**提供された抜粋:**
---------------

リソースが足りない中で、品質を確保しなければならないといった、ある意味矛盾していることを指摘した。これらの悩みはPM/PLに限らず、領域問わず多くのエンジニアに共通していると言えるだろう。
「優秀なPM/PLは、こうした一見矛盾する品質をうまくマネジメントしている」と石原氏は語る。実現に向けて品質だけを見ているのではなく、コストやデリバリーも意識した中で工夫して品質を上げているからだ。
結果として品質がアップし、品質が高いために手戻りが減る。結果として限られたコストや納期でも、高品質な成果を出せる。
このような品質をマネジメントするアプローチが「テスト基盤」であり、「要求分析」「機能動作確認一覧表(FV表)」「テストマップ」という大きく3つのアプローチとツールで進める。それらを石原氏は「三種の神器」と表現した。
三種の神器「要求分析」で何をテストするのか
1つ目の神器「要求分析」について解説する前に、石原氏は改めて開発現場で当たり前に目にする「要件定義と要求の違い」を次のように説明した。
「要件とは主語がシステムであり、システムができなければいけないことです。一方、要求の主語は顧客であり、顧客が求めていること。つまり要求が満たされていれば、良い品質だと言えます。従って、まずは要求を分析することが重要です」(石原氏)
顧客の要求は「Must」「Never」「Want」と3つに分けて考える。Mustは必須の機能、カメラであれば写真が撮影できる、車であれば走る・曲がるといった機能。逆にNeverは、絶対に起きてはいけないこと。車であればブレーキが効かないといったことだ。
Wantは付加価値であり、顧客が潜在的に求める要求である。システムに実装できていれば当然、顧客からは品質が高いとの評価を受ける。
石原氏は電子レンジを対象とした参考例を示し、それぞれの要求を挙げていく上でのポイントを説明。当たり前の品質、MustとNeverについては、Mustだけを考えるのではなく、Neverもセットで考えることが重要だと語った。
例えば「発火・爆発」というNeverを考えたからこそ、温度センサーならびに自動停止機能がMustとして浮かび上がってくるからだ。
「MustとNeverをセットで考える手法は、テストエンジニアはもちろん、保守に携わるエンジニアなどにとっても大事な考え方です。仕事の幅を広げるためにも、ぜひ抑えておきたいポイントです」(石原氏)

---------------

**作業指示:**
上の抜粋から、「結果として品質がアップし、品」から「キが効かないといったことだ。」までを、両端の語句も含めて一字一句変えずに引用せよ。

**データセット部分:**
---------------

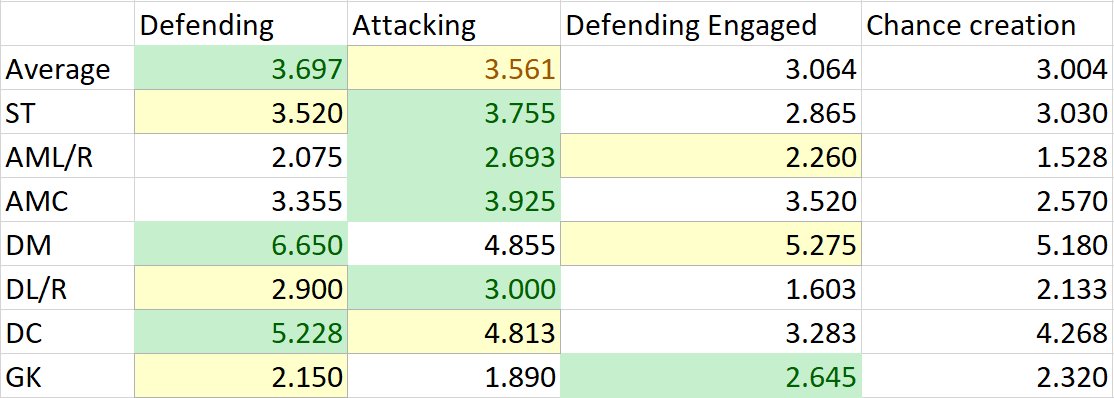
Task: Click the cell with value 1.528
Action: (x=986, y=157)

---------------

**出力結果:**
結果として品質がアップし、品質が高いために手戻りが減る。結果として限られたコストや納期でも、高品質な成果を出せる。
このような品質をマネジメントするアプローチが「テスト基盤」であり、「要求分析」「機能動作確認一覧表(FV表)」「テストマップ」という大きく3つのアプローチとツールで進める。それらを石原氏は「三種の神器」と表現した。
三種の神器「要求分析」で何をテストするのか
1つ目の神器「要求分析」について解説する前に、石原氏は改めて開発現場で当たり前に目にする「要件定義と要求の違い」を次のように説明した。
「要件とは主語がシステムであり、システムができなければいけないことです。一方、要求の主語は顧客であり、顧客が求めていること。つまり要求が満たされていれば、良い品質だと言えます。従って、まずは要求を分析することが重要です」(石原氏)
顧客の要求は「Must」「Never」「Want」と3つに分けて考える。Mustは必須の機能、カメラであれば写真が撮影できる、車であれば走る・曲がるといった機能。逆にNeverは、絶対に起きてはいけないこと。車であればブレーキが効かないといったことだ。